BEGIN INFORMATION SHOWN

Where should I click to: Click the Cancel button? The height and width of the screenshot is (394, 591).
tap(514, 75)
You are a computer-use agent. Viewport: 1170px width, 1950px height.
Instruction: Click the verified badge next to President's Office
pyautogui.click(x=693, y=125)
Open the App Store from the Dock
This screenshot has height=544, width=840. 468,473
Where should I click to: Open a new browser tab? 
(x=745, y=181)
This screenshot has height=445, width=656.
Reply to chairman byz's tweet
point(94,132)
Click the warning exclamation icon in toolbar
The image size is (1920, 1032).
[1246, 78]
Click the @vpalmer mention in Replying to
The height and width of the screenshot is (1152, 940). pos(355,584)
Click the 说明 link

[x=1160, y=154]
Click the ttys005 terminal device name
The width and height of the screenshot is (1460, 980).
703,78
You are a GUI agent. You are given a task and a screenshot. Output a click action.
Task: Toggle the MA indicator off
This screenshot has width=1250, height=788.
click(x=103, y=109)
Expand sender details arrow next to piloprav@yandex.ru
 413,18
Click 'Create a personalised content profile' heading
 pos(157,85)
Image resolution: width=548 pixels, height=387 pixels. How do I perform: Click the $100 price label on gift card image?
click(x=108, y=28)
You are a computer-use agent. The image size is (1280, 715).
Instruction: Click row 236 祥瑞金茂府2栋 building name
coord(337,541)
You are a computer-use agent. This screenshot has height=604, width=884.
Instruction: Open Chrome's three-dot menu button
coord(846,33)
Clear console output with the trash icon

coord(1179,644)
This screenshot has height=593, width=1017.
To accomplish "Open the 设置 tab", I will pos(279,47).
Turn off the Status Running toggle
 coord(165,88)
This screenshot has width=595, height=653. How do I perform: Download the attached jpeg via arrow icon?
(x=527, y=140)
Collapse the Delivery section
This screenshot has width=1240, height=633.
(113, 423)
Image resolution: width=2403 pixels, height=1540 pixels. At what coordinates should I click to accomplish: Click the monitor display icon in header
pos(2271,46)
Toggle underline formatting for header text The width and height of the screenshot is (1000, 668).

END INFORMATION SHOWN

**WORK REQUIRED**
With the line that contains "Image resolution: width=548" as the start, output every line through the end of the entries exactly. Add no other lines.

**WRITTEN SOLUTION**
Image resolution: width=548 pixels, height=387 pixels. How do I perform: Click the $100 price label on gift card image?
click(x=108, y=28)
You are a computer-use agent. The image size is (1280, 715).
Instruction: Click row 236 祥瑞金茂府2栋 building name
coord(337,541)
You are a computer-use agent. This screenshot has height=604, width=884.
Instruction: Open Chrome's three-dot menu button
coord(846,33)
Clear console output with the trash icon

coord(1179,644)
This screenshot has height=593, width=1017.
To accomplish "Open the 设置 tab", I will pos(279,47).
Turn off the Status Running toggle
 coord(165,88)
This screenshot has width=595, height=653. How do I perform: Download the attached jpeg via arrow icon?
(x=527, y=140)
Collapse the Delivery section
This screenshot has width=1240, height=633.
(113, 423)
Image resolution: width=2403 pixels, height=1540 pixels. At what coordinates should I click to accomplish: Click the monitor display icon in header
pos(2271,46)
Toggle underline formatting for header text The width and height of the screenshot is (1000, 668).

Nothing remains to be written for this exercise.